Exercise aim: All lines from the one containing "Given: Click the" through the last line of the listing below are to be copied exactly. Exclude the pictures.
---------- Supplied information ----------
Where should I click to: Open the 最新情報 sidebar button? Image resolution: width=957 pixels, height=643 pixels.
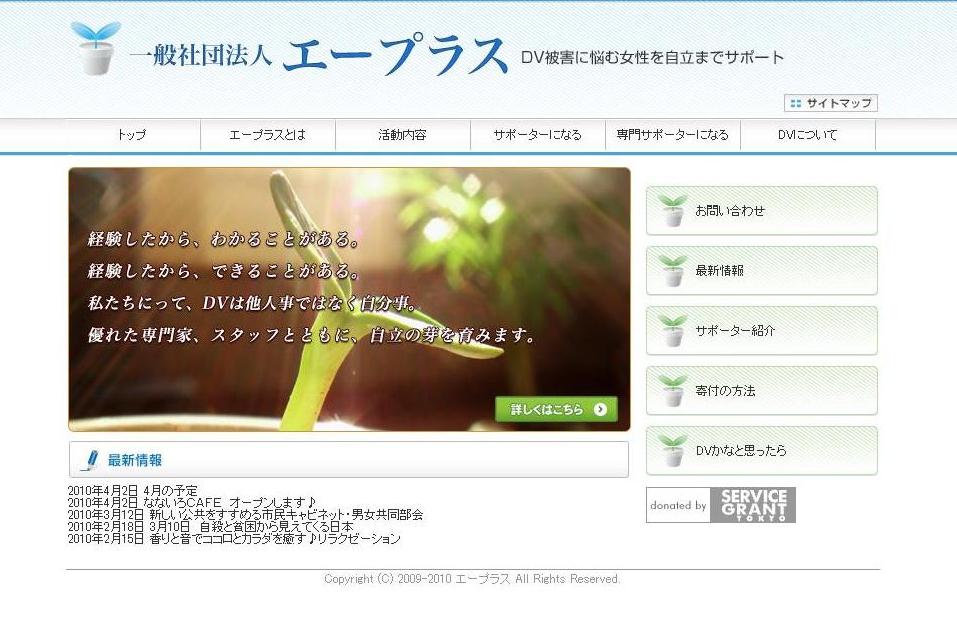[762, 271]
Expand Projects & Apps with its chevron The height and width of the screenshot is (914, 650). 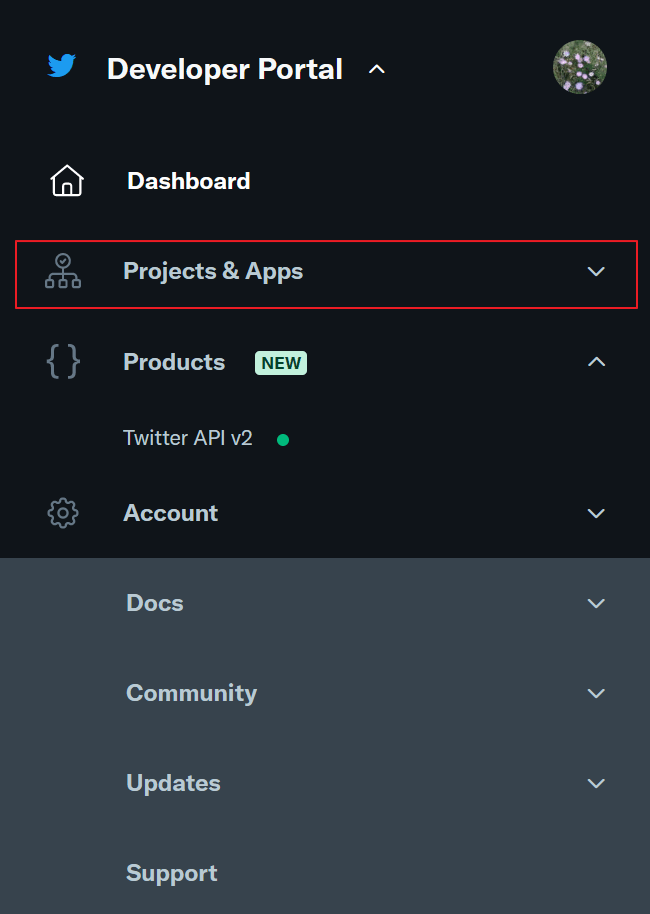click(596, 272)
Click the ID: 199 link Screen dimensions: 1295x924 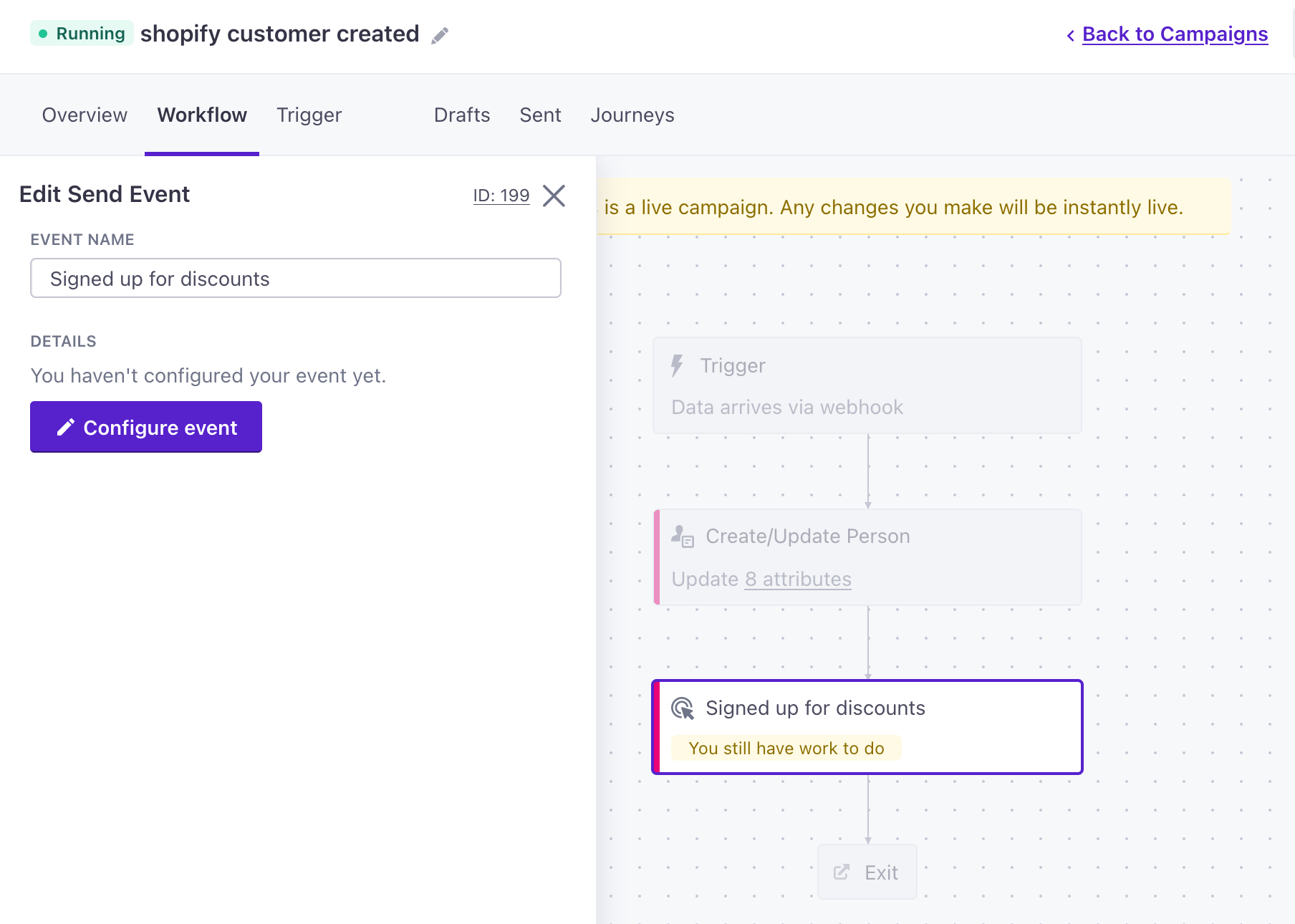501,196
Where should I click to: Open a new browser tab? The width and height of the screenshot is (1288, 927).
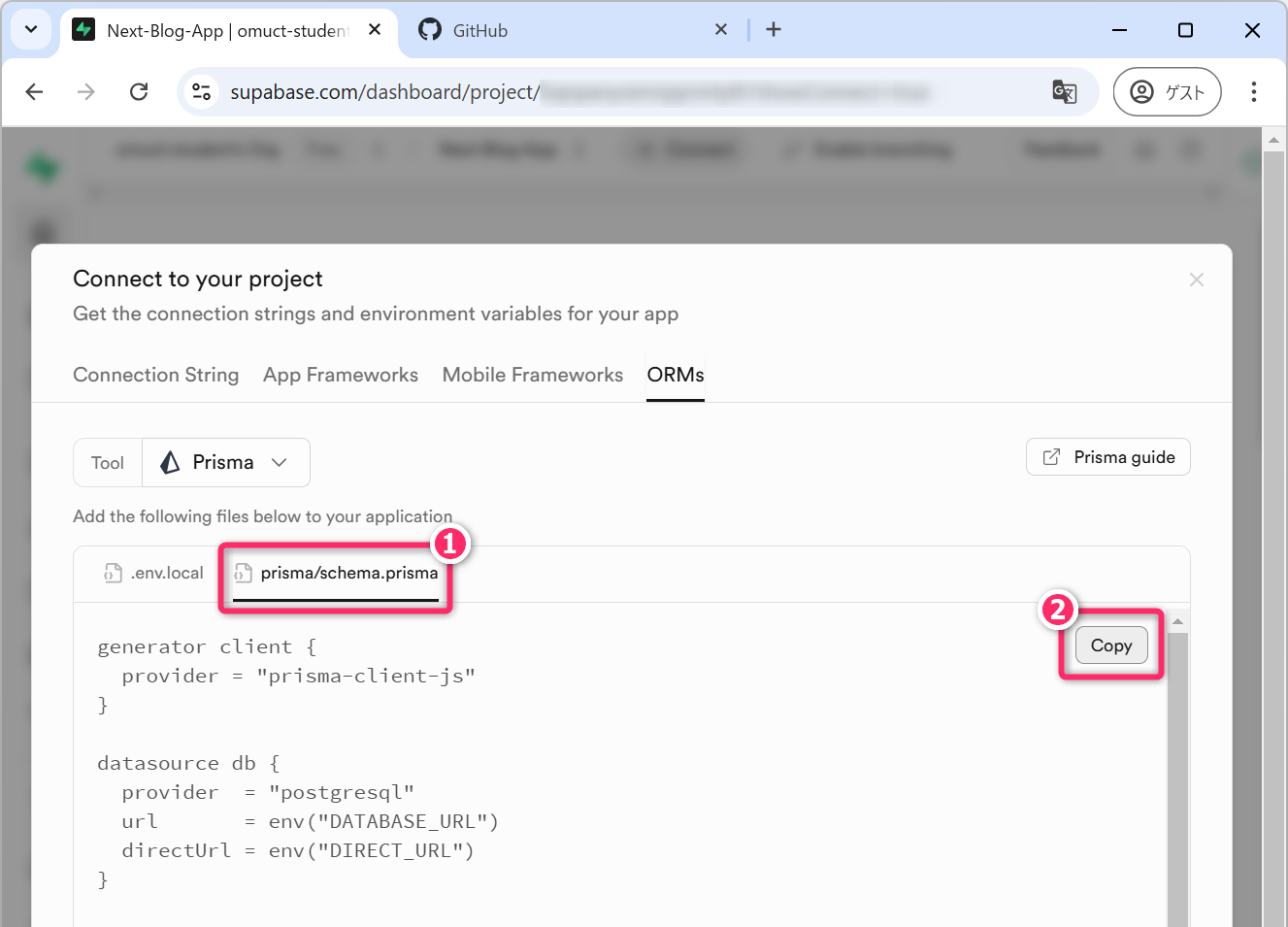(774, 30)
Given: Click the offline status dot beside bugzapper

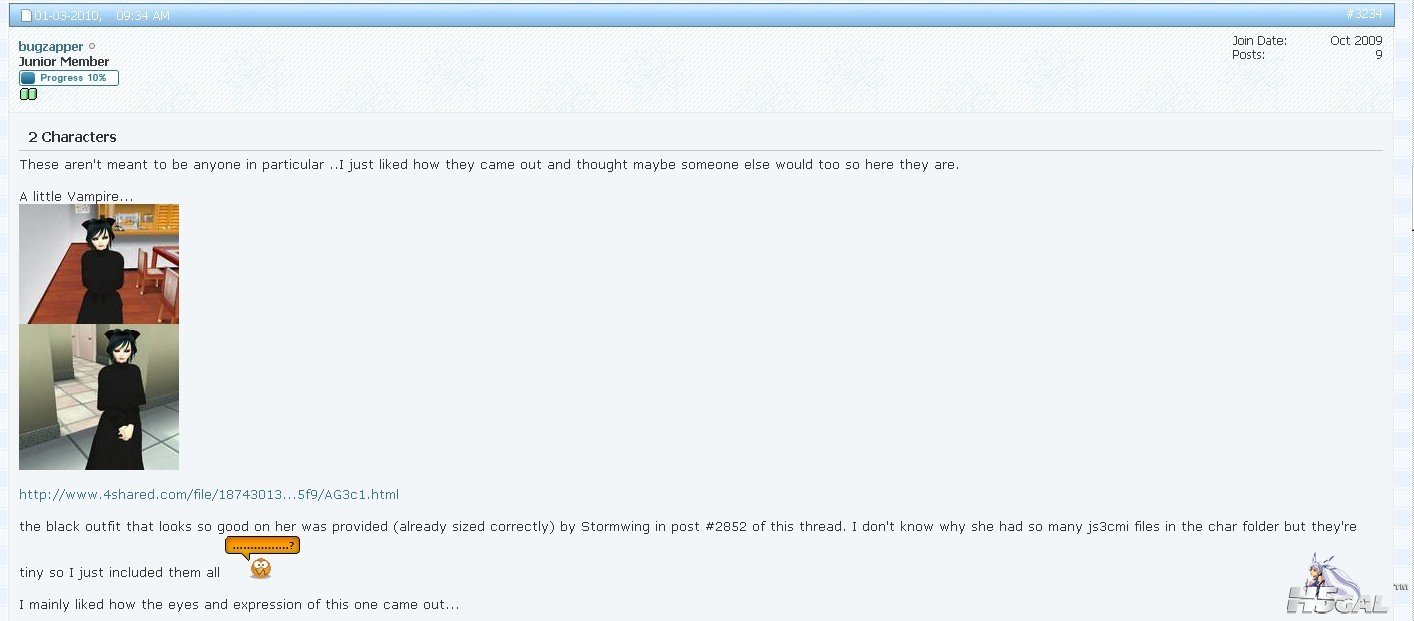Looking at the screenshot, I should tap(92, 46).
----------
Your solution:
Given: Click the offline status dot beside bugzapper

Looking at the screenshot, I should tap(92, 46).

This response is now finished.